Le premier texte de loi relatif à la protection des cétacés voit le jour en 1970. L'arrêté du 20 octobre concerne les mammifères marins de la famille des delphinidés, à laquelle appartient le grand Dauphin. Le 1er article indique qu'« il est interdit de détruire, de poursuivre ou de capturer, par quelque procédé que ce soit, même sans intention de les tuer, les mammifères marins de la famille des delphinidés (dauphins et marsouins) ». Par la suite, les outils de protection évoluent et prennent une dimension internationale. En 1979, la convention de Berne met en place une liste d'espèces animales et végétales protégées, incluant plusieurs espèces de cétacés en France. Cette convention a pour but d'assurer la conservation de la flore et de la faune sauvages ainsi que de leurs habitats naturels. L'objectif est de conserver des espèces ou des habitats qui nécessitent la coopération de plusieurs Etats. Il faudra dix ans à la France pour ratifier cette convention. En 1992, l'Europe met en place un nouveau traité : la directive Habitats, qui renforce notamment le statut de protection de certains mammifères marins. Toutes les espèces de cétacés sont inscrites aux annexes II et IV de cette directive. Le 27 juillet 1995, un arrêté national fixe la liste des mammifères marins protégés en France. Le 1er article interdit « sur tout le territoire national […] et en tout temps, la destruction, la mutilation, la capture ou l'enlèvement intentionnels, et la naturalisation des mammifères marins ». Cet arrêté concerne toutes les espèces de cétacés.

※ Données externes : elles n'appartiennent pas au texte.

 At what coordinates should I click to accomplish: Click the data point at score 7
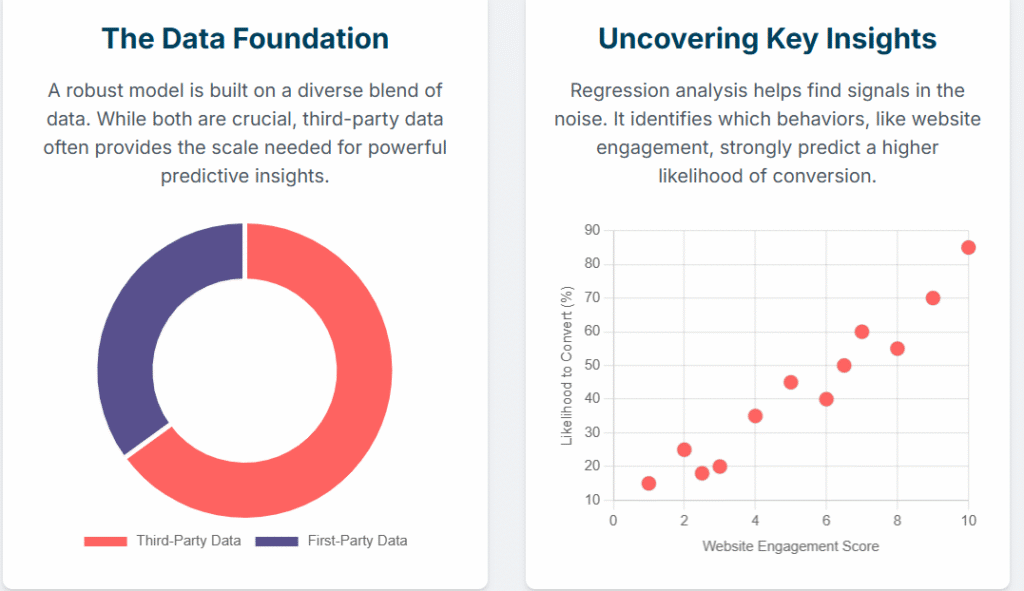pos(862,332)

Des habitats qui intègrent une mobilité dans le temps et l'espace
Mais il ne suffit pas de protéger une espèce pour assurer sa pérennité, encore faut-il lui offrir un habitat dans lequel elle va pouvoir se nourrir et se reproduire. Aujourd'hui, de plus en plus, la notion d'espaces protégés se substitue à celle d'espèces protégées. C'est pourquoi, pour améliorer la gestion et la conservation du grand Dauphin en Bretagne, le Laboratoire d'étude des mammifères marins d'Océanopolis cherche à comprendre comment le grand Dauphin utilise son espace. Les chercheurs analysent la répartition des animaux en fonction des caractéristiques de leur habitat, comme la marée ou la topographie sous-marine. Ils en ont déduit des zones d'intérêt majeur qui sont autant de zones d'accueil potentielles du grand Dauphin. Ces zones ne sont plus figées dans le temps et dans l'espace ; elles ont l'avantage de mieux prendre en compte la mobilité des animaux. Actuellement, aucune zone de protection n'existe en Bretagne pour le grand Dauphin.
Dans une perspective d'écotourisme durable, la rencontre avec les dauphins constitue à la fois un atout commercial et un risque environnemental. La réglementation actuelle interdit seulement de poursuivre les mammifères marins, elle n'indique pas quelle conduite adopter en leur présence. Pour limiter les impacts négatifs de l'écotourisme et de la plaisance, le Laboratoire d'étude des mammifères marins va éditer au printemps 2005 un code de bonne conduite détaillant le comportement à suivre en présence de dauphins, mais aussi de phoques ou de baleines. Ce code sera disponible dans toutes les structures portuaires de la Bretagne.